--- Record set Enclosed Below ---

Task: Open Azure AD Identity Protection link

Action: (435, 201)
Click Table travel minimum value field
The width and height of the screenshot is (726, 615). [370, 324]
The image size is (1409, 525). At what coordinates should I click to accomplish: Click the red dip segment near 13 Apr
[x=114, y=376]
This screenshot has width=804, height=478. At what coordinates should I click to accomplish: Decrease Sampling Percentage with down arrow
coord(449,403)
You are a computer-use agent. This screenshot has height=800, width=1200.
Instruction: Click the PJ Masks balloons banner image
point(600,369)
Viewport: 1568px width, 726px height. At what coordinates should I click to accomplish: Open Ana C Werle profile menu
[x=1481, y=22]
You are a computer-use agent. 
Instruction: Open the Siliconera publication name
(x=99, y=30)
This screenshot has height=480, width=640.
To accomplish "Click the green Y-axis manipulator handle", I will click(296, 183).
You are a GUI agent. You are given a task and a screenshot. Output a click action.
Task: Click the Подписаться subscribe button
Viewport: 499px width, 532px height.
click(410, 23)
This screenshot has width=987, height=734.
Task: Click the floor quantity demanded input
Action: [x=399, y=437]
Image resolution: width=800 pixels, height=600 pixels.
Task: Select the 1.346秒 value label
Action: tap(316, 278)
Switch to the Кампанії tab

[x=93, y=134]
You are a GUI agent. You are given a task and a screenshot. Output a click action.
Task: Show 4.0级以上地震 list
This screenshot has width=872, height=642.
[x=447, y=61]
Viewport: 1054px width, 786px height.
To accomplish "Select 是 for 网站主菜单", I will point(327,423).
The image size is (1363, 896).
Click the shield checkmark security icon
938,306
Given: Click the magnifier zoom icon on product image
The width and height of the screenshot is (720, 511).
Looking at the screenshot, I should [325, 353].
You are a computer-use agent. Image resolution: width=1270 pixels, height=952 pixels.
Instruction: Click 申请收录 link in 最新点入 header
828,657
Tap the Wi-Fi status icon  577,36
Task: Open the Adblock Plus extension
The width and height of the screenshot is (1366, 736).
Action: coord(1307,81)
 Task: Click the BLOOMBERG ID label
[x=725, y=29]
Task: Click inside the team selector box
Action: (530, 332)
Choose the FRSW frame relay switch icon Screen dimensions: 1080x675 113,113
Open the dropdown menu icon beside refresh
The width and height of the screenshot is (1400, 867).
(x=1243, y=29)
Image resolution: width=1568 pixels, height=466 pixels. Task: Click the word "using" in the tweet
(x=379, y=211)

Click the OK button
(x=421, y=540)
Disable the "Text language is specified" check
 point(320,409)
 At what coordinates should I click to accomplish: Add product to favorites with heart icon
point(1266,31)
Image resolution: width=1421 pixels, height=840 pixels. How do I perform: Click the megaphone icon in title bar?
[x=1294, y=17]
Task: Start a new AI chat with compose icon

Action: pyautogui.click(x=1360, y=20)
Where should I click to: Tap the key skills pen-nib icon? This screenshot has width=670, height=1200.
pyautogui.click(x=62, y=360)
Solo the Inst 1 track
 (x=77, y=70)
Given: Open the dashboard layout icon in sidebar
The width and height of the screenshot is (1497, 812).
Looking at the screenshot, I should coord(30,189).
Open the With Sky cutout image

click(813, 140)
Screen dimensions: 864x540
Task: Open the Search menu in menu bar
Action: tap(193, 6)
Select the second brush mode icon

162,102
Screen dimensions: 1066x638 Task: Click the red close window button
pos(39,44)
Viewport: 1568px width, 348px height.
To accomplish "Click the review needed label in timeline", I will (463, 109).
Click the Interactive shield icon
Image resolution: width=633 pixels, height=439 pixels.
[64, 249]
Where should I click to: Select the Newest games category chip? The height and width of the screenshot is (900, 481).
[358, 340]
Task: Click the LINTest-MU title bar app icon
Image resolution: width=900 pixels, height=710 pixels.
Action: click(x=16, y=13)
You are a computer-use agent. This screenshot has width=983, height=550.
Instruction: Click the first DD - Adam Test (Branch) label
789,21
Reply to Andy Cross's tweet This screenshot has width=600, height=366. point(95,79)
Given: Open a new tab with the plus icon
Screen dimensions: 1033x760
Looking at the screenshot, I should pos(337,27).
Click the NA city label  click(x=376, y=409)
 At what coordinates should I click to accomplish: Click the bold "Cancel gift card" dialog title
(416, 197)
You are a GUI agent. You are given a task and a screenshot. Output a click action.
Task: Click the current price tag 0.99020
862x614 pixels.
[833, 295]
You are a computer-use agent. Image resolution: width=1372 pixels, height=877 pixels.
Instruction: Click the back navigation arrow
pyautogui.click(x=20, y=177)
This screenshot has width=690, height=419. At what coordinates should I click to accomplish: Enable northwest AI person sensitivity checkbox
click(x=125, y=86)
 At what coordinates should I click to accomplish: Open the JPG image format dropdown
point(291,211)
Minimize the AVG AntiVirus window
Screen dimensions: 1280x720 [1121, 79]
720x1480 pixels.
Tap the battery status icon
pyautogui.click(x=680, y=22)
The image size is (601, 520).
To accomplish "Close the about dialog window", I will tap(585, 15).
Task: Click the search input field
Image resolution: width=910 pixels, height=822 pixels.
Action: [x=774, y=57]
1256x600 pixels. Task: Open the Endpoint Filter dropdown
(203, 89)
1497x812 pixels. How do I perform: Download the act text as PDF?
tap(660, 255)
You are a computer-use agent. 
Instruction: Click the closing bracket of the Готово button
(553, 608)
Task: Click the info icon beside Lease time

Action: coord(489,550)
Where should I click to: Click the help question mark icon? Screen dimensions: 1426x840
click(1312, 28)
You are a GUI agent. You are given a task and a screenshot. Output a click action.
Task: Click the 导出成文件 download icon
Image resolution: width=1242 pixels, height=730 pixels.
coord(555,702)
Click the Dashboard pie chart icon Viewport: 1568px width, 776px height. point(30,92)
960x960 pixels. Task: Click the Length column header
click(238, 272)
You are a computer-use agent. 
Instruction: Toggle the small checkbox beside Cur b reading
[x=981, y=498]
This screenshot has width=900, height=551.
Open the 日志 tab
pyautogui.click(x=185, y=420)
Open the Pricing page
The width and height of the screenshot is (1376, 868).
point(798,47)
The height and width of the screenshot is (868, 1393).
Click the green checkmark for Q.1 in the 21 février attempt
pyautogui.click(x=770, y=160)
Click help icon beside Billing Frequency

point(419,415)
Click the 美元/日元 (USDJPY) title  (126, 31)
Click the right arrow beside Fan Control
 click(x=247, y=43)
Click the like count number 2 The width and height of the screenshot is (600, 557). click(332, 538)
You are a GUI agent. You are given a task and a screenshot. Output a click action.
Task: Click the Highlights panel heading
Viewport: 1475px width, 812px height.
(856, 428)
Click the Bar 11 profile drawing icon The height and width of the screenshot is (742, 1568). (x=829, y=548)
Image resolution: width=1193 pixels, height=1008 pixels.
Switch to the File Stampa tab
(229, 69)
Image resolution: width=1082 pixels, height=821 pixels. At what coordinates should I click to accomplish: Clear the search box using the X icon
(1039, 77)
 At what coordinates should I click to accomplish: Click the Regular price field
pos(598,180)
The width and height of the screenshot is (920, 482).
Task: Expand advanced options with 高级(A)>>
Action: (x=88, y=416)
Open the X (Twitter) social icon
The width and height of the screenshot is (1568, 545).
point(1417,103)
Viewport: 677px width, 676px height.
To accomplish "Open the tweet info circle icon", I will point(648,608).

--- End of Enclosed Record set ---

[Task goal]: What is needed is a full, exact copy of the records.

[Solution below]:
Task: Open Azure AD Identity Protection link

Action: (435, 201)
Click Table travel minimum value field
The width and height of the screenshot is (726, 615). [370, 324]
The image size is (1409, 525). At what coordinates should I click to accomplish: Click the red dip segment near 13 Apr
[x=114, y=376]
This screenshot has width=804, height=478. At what coordinates should I click to accomplish: Decrease Sampling Percentage with down arrow
coord(449,403)
You are a computer-use agent. This screenshot has height=800, width=1200.
Instruction: Click the PJ Masks balloons banner image
point(600,369)
Viewport: 1568px width, 726px height. At what coordinates should I click to accomplish: Open Ana C Werle profile menu
[x=1481, y=22]
You are a computer-use agent. 
Instruction: Open the Siliconera publication name
(x=99, y=30)
This screenshot has height=480, width=640.
To accomplish "Click the green Y-axis manipulator handle", I will click(296, 183).
You are a GUI agent. You are given a task and a screenshot. Output a click action.
Task: Click the Подписаться subscribe button
Viewport: 499px width, 532px height.
click(410, 23)
This screenshot has width=987, height=734.
Task: Click the floor quantity demanded input
Action: [x=399, y=437]
Image resolution: width=800 pixels, height=600 pixels.
Task: Select the 1.346秒 value label
Action: tap(316, 278)
Switch to the Кампанії tab

[x=93, y=134]
You are a GUI agent. You are given a task and a screenshot. Output a click action.
Task: Show 4.0级以上地震 list
This screenshot has width=872, height=642.
[x=447, y=61]
Viewport: 1054px width, 786px height.
To accomplish "Select 是 for 网站主菜单", I will point(327,423).
The image size is (1363, 896).
Click the shield checkmark security icon
938,306
Given: Click the magnifier zoom icon on product image
The width and height of the screenshot is (720, 511).
Looking at the screenshot, I should [325, 353].
You are a computer-use agent. Image resolution: width=1270 pixels, height=952 pixels.
Instruction: Click 申请收录 link in 最新点入 header
828,657
Tap the Wi-Fi status icon  577,36
Task: Open the Adblock Plus extension
The width and height of the screenshot is (1366, 736).
Action: coord(1307,81)
 Task: Click the BLOOMBERG ID label
[x=725, y=29]
Task: Click inside the team selector box
Action: (530, 332)
Choose the FRSW frame relay switch icon Screen dimensions: 1080x675 113,113
Open the dropdown menu icon beside refresh
The width and height of the screenshot is (1400, 867).
(x=1243, y=29)
Image resolution: width=1568 pixels, height=466 pixels. Task: Click the word "using" in the tweet
(x=379, y=211)

Click the OK button
(x=421, y=540)
Disable the "Text language is specified" check
 point(320,409)
 At what coordinates should I click to accomplish: Add product to favorites with heart icon
point(1266,31)
Image resolution: width=1421 pixels, height=840 pixels. How do I perform: Click the megaphone icon in title bar?
[x=1294, y=17]
Task: Start a new AI chat with compose icon

Action: pyautogui.click(x=1360, y=20)
Where should I click to: Tap the key skills pen-nib icon? This screenshot has width=670, height=1200.
pyautogui.click(x=62, y=360)
Solo the Inst 1 track
 (x=77, y=70)
Given: Open the dashboard layout icon in sidebar
The width and height of the screenshot is (1497, 812).
Looking at the screenshot, I should coord(30,189).
Open the With Sky cutout image

click(813, 140)
Screen dimensions: 864x540
Task: Open the Search menu in menu bar
Action: tap(193, 6)
Select the second brush mode icon

162,102
Screen dimensions: 1066x638 Task: Click the red close window button
pos(39,44)
Viewport: 1568px width, 348px height.
To accomplish "Click the review needed label in timeline", I will (463, 109).
Click the Interactive shield icon
Image resolution: width=633 pixels, height=439 pixels.
[64, 249]
Where should I click to: Select the Newest games category chip? The height and width of the screenshot is (900, 481).
[358, 340]
Task: Click the LINTest-MU title bar app icon
Image resolution: width=900 pixels, height=710 pixels.
Action: click(x=16, y=13)
You are a computer-use agent. This screenshot has width=983, height=550.
Instruction: Click the first DD - Adam Test (Branch) label
789,21
Reply to Andy Cross's tweet This screenshot has width=600, height=366. point(95,79)
Given: Open a new tab with the plus icon
Screen dimensions: 1033x760
Looking at the screenshot, I should pos(337,27).
Click the NA city label  click(x=376, y=409)
 At what coordinates should I click to accomplish: Click the bold "Cancel gift card" dialog title
(416, 197)
You are a GUI agent. You are given a task and a screenshot. Output a click action.
Task: Click the current price tag 0.99020
862x614 pixels.
[833, 295]
You are a computer-use agent. Image resolution: width=1372 pixels, height=877 pixels.
Instruction: Click the back navigation arrow
pyautogui.click(x=20, y=177)
This screenshot has width=690, height=419. At what coordinates should I click to accomplish: Enable northwest AI person sensitivity checkbox
click(x=125, y=86)
 At what coordinates should I click to accomplish: Open the JPG image format dropdown
point(291,211)
Minimize the AVG AntiVirus window
Screen dimensions: 1280x720 [1121, 79]
720x1480 pixels.
Tap the battery status icon
pyautogui.click(x=680, y=22)
The image size is (601, 520).
To accomplish "Close the about dialog window", I will tap(585, 15).
Task: Click the search input field
Image resolution: width=910 pixels, height=822 pixels.
Action: [x=774, y=57]
1256x600 pixels. Task: Open the Endpoint Filter dropdown
(203, 89)
1497x812 pixels. How do I perform: Download the act text as PDF?
tap(660, 255)
You are a computer-use agent. 
Instruction: Click the closing bracket of the Готово button
(553, 608)
Task: Click the info icon beside Lease time

Action: coord(489,550)
Where should I click to: Click the help question mark icon? Screen dimensions: 1426x840
click(1312, 28)
You are a GUI agent. You are given a task and a screenshot. Output a click action.
Task: Click the 导出成文件 download icon
Image resolution: width=1242 pixels, height=730 pixels.
coord(555,702)
Click the Dashboard pie chart icon Viewport: 1568px width, 776px height. point(30,92)
960x960 pixels. Task: Click the Length column header
click(238, 272)
You are a computer-use agent. 
Instruction: Toggle the small checkbox beside Cur b reading
[x=981, y=498]
This screenshot has width=900, height=551.
Open the 日志 tab
pyautogui.click(x=185, y=420)
Open the Pricing page
The width and height of the screenshot is (1376, 868).
point(798,47)
The height and width of the screenshot is (868, 1393).
Click the green checkmark for Q.1 in the 21 février attempt
pyautogui.click(x=770, y=160)
Click help icon beside Billing Frequency

point(419,415)
Click the 美元/日元 (USDJPY) title  (126, 31)
Click the right arrow beside Fan Control
 click(x=247, y=43)
Click the like count number 2 The width and height of the screenshot is (600, 557). click(332, 538)
You are a GUI agent. You are given a task and a screenshot. Output a click action.
Task: Click the Highlights panel heading
Viewport: 1475px width, 812px height.
(856, 428)
Click the Bar 11 profile drawing icon The height and width of the screenshot is (742, 1568). (x=829, y=548)
Image resolution: width=1193 pixels, height=1008 pixels.
Switch to the File Stampa tab
(229, 69)
Image resolution: width=1082 pixels, height=821 pixels. At what coordinates should I click to accomplish: Clear the search box using the X icon
(1039, 77)
 At what coordinates should I click to accomplish: Click the Regular price field
pos(598,180)
The width and height of the screenshot is (920, 482).
Task: Expand advanced options with 高级(A)>>
Action: (x=88, y=416)
Open the X (Twitter) social icon
The width and height of the screenshot is (1568, 545).
point(1417,103)
Viewport: 677px width, 676px height.
To accomplish "Open the tweet info circle icon", I will point(648,608).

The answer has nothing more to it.